BEGIN GIVEN INFORMATION

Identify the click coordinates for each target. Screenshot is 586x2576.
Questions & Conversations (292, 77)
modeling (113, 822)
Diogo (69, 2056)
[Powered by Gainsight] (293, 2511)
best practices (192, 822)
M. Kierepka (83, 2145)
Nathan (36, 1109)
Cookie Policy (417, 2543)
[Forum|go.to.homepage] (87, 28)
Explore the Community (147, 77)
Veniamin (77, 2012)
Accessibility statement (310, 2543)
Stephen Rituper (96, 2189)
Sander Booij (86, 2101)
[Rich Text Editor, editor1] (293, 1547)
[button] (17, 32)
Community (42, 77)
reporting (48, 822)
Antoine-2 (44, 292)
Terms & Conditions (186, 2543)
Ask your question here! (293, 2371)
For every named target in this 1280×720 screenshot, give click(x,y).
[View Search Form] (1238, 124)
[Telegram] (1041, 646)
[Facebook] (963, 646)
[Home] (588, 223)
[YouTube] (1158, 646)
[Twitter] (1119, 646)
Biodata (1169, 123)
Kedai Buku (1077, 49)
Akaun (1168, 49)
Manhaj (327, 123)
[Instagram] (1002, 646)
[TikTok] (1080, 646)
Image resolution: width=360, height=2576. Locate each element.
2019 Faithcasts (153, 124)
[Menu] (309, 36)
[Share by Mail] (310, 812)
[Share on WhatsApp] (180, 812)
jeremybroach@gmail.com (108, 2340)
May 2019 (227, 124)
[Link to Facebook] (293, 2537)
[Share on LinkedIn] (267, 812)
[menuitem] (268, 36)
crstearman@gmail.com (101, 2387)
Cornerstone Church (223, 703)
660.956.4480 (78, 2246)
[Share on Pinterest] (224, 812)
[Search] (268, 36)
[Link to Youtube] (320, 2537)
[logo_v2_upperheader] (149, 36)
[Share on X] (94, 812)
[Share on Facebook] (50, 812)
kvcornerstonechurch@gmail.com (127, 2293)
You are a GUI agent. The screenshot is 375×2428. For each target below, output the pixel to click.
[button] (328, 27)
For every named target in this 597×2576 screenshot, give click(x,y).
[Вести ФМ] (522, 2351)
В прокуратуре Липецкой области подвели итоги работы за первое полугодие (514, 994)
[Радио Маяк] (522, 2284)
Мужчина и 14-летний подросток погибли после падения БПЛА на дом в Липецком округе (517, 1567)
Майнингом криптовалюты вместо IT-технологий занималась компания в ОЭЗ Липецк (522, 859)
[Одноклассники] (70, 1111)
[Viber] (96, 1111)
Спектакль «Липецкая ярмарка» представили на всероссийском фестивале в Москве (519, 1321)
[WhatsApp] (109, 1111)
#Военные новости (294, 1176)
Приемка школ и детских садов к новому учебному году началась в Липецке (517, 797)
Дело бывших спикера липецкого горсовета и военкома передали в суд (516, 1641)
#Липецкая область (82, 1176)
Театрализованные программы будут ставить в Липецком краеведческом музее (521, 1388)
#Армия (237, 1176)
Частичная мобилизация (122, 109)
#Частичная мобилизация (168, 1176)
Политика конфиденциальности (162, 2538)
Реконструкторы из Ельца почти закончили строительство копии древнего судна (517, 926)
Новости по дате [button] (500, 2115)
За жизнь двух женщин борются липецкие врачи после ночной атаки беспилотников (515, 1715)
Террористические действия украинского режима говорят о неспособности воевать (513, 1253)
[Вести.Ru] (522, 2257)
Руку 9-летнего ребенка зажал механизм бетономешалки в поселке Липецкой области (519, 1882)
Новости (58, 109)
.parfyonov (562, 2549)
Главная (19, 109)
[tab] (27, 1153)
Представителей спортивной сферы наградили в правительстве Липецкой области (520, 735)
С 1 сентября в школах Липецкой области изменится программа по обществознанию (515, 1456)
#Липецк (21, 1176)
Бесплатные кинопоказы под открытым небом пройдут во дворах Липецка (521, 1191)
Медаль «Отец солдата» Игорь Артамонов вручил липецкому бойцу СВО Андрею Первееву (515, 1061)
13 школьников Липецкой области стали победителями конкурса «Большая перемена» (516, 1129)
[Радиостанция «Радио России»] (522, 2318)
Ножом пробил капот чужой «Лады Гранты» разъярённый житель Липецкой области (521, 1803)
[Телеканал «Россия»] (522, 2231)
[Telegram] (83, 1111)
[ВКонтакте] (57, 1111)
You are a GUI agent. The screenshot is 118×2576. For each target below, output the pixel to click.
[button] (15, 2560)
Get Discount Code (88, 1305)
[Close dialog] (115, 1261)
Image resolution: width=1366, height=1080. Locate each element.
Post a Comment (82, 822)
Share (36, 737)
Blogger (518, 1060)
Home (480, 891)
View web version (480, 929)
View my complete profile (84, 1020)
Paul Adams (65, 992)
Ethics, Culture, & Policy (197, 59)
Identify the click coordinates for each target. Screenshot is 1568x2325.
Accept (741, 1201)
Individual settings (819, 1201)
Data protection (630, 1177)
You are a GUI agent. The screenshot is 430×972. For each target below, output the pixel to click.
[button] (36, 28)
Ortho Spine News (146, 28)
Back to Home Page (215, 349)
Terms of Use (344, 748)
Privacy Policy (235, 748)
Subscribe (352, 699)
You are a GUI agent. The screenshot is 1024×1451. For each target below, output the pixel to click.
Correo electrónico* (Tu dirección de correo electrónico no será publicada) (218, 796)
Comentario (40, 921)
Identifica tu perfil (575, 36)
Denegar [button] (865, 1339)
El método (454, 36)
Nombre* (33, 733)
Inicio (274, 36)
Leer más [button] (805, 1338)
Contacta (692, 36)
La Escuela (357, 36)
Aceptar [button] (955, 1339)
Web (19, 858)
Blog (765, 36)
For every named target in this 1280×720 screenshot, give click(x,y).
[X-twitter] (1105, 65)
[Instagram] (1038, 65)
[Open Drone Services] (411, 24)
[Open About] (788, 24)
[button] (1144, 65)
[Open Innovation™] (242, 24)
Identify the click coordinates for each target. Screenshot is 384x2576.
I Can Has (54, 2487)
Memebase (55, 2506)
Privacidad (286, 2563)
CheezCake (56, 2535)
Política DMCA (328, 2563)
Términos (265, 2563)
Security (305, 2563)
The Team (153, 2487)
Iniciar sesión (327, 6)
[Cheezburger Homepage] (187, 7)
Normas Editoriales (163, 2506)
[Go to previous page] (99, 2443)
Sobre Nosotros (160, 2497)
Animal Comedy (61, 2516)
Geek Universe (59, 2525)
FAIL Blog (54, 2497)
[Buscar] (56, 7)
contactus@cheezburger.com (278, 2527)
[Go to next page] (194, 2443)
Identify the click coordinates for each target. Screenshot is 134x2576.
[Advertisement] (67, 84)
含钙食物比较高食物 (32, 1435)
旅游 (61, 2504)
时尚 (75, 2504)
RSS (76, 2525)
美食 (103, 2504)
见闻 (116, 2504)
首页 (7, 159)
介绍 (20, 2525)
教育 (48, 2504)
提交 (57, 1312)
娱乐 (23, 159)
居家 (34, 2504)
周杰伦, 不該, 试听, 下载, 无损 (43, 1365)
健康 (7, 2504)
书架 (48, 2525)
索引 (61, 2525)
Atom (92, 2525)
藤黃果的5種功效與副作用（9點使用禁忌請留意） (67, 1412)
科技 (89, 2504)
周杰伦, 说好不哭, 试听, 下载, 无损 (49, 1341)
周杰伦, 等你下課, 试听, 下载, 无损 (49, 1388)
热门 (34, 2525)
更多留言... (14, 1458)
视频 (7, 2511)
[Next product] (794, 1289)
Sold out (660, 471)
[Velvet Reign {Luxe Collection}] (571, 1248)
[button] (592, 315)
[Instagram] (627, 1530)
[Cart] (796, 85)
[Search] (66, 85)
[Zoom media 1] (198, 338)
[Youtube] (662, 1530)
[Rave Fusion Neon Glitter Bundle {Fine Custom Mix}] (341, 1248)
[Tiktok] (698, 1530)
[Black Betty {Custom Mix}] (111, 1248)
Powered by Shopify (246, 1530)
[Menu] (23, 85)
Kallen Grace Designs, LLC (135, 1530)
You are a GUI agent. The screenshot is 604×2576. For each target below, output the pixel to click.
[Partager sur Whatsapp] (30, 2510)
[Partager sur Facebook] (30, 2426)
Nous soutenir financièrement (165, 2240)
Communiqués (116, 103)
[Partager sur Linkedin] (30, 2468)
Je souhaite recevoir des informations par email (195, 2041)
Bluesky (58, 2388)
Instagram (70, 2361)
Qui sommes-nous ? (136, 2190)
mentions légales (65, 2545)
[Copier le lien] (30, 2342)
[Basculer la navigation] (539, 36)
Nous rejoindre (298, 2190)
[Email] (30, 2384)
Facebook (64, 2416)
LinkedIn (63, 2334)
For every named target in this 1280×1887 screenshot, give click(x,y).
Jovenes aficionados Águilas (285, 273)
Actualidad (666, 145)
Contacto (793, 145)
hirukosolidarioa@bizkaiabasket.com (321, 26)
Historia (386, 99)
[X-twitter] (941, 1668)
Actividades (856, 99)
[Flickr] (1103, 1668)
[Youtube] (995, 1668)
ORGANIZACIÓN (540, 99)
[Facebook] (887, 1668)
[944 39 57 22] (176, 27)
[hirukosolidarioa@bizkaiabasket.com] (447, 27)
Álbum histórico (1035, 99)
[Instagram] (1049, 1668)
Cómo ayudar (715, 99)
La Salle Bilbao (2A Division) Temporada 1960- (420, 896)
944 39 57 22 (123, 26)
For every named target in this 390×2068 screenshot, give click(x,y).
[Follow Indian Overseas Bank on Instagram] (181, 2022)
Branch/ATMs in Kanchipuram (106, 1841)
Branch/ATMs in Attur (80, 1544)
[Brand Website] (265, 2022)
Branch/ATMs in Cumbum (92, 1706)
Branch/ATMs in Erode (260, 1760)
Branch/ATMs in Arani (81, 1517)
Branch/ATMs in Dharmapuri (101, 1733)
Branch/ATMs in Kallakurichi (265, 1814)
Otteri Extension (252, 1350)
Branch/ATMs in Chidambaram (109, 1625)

END GIVEN INFORMATION

[ABOUT THIS TASK] Output the lines from the one with "周杰伦, 说好不哭, 试听, 下载, 无损 (49, 1341)" through the end of the records above, exactly, including both ends, and nothing besides.

[TASK SOLUTION]
周杰伦, 说好不哭, 试听, 下载, 无损 (49, 1341)
周杰伦, 等你下課, 试听, 下载, 无损 (49, 1388)
热门 (34, 2525)
更多留言... (14, 1458)
视频 (7, 2511)
[Next product] (794, 1289)
Sold out (660, 471)
[Velvet Reign {Luxe Collection}] (571, 1248)
[button] (592, 315)
[Instagram] (627, 1530)
[Cart] (796, 85)
[Search] (66, 85)
[Zoom media 1] (198, 338)
[Youtube] (662, 1530)
[Rave Fusion Neon Glitter Bundle {Fine Custom Mix}] (341, 1248)
[Tiktok] (698, 1530)
[Black Betty {Custom Mix}] (111, 1248)
Powered by Shopify (246, 1530)
[Menu] (23, 85)
Kallen Grace Designs, LLC (135, 1530)
You are a GUI agent. The screenshot is 604×2576. For each target below, output the pixel to click.
[Partager sur Whatsapp] (30, 2510)
[Partager sur Facebook] (30, 2426)
Nous soutenir financièrement (165, 2240)
Communiqués (116, 103)
[Partager sur Linkedin] (30, 2468)
Je souhaite recevoir des informations par email (195, 2041)
Bluesky (58, 2388)
Instagram (70, 2361)
Qui sommes-nous ? (136, 2190)
mentions légales (65, 2545)
[Copier le lien] (30, 2342)
[Basculer la navigation] (539, 36)
Nous rejoindre (298, 2190)
[Email] (30, 2384)
Facebook (64, 2416)
LinkedIn (63, 2334)
For every named target in this 1280×1887 screenshot, give click(x,y).
Jovenes aficionados Águilas (285, 273)
Actualidad (666, 145)
Contacto (793, 145)
hirukosolidarioa@bizkaiabasket.com (321, 26)
Historia (386, 99)
[X-twitter] (941, 1668)
Actividades (856, 99)
[Flickr] (1103, 1668)
[Youtube] (995, 1668)
ORGANIZACIÓN (540, 99)
[Facebook] (887, 1668)
[944 39 57 22] (176, 27)
[hirukosolidarioa@bizkaiabasket.com] (447, 27)
Álbum histórico (1035, 99)
[Instagram] (1049, 1668)
Cómo ayudar (715, 99)
La Salle Bilbao (2A Division) Temporada 1960- (420, 896)
944 39 57 22 (123, 26)
For every named target in this 390×2068 screenshot, give click(x,y).
[Follow Indian Overseas Bank on Instagram] (181, 2022)
Branch/ATMs in Kanchipuram (106, 1841)
Branch/ATMs in Attur (80, 1544)
[Brand Website] (265, 2022)
Branch/ATMs in Cumbum (92, 1706)
Branch/ATMs in Erode (260, 1760)
Branch/ATMs in Arani (81, 1517)
Branch/ATMs in Dharmapuri (101, 1733)
Branch/ATMs in Kallakurichi (265, 1814)
Otteri Extension (252, 1350)
Branch/ATMs in Chidambaram (109, 1625)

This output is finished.